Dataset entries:
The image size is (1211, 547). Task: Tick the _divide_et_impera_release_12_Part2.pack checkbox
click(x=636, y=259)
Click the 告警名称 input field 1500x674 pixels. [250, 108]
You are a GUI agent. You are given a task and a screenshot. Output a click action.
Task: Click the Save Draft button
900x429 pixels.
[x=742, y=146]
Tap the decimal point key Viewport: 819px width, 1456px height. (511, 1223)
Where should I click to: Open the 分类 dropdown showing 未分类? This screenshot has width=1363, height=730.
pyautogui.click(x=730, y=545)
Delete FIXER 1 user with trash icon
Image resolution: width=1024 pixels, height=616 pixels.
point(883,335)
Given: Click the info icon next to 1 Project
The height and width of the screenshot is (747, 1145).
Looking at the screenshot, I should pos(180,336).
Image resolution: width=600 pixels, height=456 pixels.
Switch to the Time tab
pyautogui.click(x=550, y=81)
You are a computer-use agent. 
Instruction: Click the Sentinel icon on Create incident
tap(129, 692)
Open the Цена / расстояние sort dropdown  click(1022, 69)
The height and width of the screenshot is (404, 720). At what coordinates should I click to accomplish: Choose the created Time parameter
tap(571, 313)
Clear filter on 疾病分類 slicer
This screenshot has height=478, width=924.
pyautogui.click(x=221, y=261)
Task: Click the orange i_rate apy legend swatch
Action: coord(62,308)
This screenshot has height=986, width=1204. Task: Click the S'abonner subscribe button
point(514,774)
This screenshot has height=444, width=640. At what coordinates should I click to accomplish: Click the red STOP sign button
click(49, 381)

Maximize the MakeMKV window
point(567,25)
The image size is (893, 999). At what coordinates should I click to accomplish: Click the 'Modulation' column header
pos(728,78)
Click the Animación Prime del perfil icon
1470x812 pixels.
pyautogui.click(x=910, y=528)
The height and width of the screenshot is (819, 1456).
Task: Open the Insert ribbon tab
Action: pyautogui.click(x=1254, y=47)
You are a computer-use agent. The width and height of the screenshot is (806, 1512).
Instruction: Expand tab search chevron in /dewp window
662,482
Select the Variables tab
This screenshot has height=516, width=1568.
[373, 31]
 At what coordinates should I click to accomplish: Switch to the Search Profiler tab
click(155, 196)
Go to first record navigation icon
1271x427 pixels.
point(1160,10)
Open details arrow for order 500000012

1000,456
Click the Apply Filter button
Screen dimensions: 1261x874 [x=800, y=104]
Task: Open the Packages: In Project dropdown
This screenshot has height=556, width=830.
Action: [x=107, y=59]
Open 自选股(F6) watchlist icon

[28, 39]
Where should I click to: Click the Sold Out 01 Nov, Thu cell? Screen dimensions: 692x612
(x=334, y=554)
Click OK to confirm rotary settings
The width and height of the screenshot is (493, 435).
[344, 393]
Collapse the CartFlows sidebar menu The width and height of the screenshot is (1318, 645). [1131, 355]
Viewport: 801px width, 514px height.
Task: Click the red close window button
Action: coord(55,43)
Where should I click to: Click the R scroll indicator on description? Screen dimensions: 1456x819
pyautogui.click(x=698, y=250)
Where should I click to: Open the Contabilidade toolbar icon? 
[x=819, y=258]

### To be done
Copy the material above line for line, changing nothing.

### Result of the task
The image size is (1211, 547). Task: Tick the _divide_et_impera_release_12_Part2.pack checkbox
click(x=636, y=259)
Click the 告警名称 input field 1500x674 pixels. [250, 108]
You are a GUI agent. You are given a task and a screenshot. Output a click action.
Task: Click the Save Draft button
900x429 pixels.
[x=742, y=146]
Tap the decimal point key Viewport: 819px width, 1456px height. (511, 1223)
Where should I click to: Open the 分类 dropdown showing 未分类? This screenshot has width=1363, height=730.
pyautogui.click(x=730, y=545)
Delete FIXER 1 user with trash icon
Image resolution: width=1024 pixels, height=616 pixels.
point(883,335)
Given: Click the info icon next to 1 Project
The height and width of the screenshot is (747, 1145).
Looking at the screenshot, I should pos(180,336).
Image resolution: width=600 pixels, height=456 pixels.
Switch to the Time tab
pyautogui.click(x=550, y=81)
You are a computer-use agent. 
Instruction: Click the Sentinel icon on Create incident
tap(129, 692)
Open the Цена / расстояние sort dropdown  click(1022, 69)
The height and width of the screenshot is (404, 720). At what coordinates should I click to accomplish: Choose the created Time parameter
tap(571, 313)
Clear filter on 疾病分類 slicer
This screenshot has height=478, width=924.
pyautogui.click(x=221, y=261)
Task: Click the orange i_rate apy legend swatch
Action: coord(62,308)
This screenshot has height=986, width=1204. Task: Click the S'abonner subscribe button
point(514,774)
This screenshot has height=444, width=640. At what coordinates should I click to accomplish: Click the red STOP sign button
click(49, 381)

Maximize the MakeMKV window
point(567,25)
The image size is (893, 999). At what coordinates should I click to accomplish: Click the 'Modulation' column header
pos(728,78)
Click the Animación Prime del perfil icon
1470x812 pixels.
pyautogui.click(x=910, y=528)
The height and width of the screenshot is (819, 1456).
Task: Open the Insert ribbon tab
Action: pyautogui.click(x=1254, y=47)
You are a computer-use agent. The width and height of the screenshot is (806, 1512).
Instruction: Expand tab search chevron in /dewp window
662,482
Select the Variables tab
This screenshot has height=516, width=1568.
[373, 31]
 At what coordinates should I click to accomplish: Switch to the Search Profiler tab
click(155, 196)
Go to first record navigation icon
1271x427 pixels.
point(1160,10)
Open details arrow for order 500000012

1000,456
Click the Apply Filter button
Screen dimensions: 1261x874 [x=800, y=104]
Task: Open the Packages: In Project dropdown
This screenshot has height=556, width=830.
Action: [x=107, y=59]
Open 自选股(F6) watchlist icon

[28, 39]
Where should I click to: Click the Sold Out 01 Nov, Thu cell? Screen dimensions: 692x612
(x=334, y=554)
Click OK to confirm rotary settings
The width and height of the screenshot is (493, 435).
[344, 393]
Collapse the CartFlows sidebar menu The width and height of the screenshot is (1318, 645). [1131, 355]
Viewport: 801px width, 514px height.
Task: Click the red close window button
Action: coord(55,43)
Where should I click to: Click the R scroll indicator on description? Screen dimensions: 1456x819
pyautogui.click(x=698, y=250)
Where should I click to: Open the Contabilidade toolbar icon? 
[x=819, y=258]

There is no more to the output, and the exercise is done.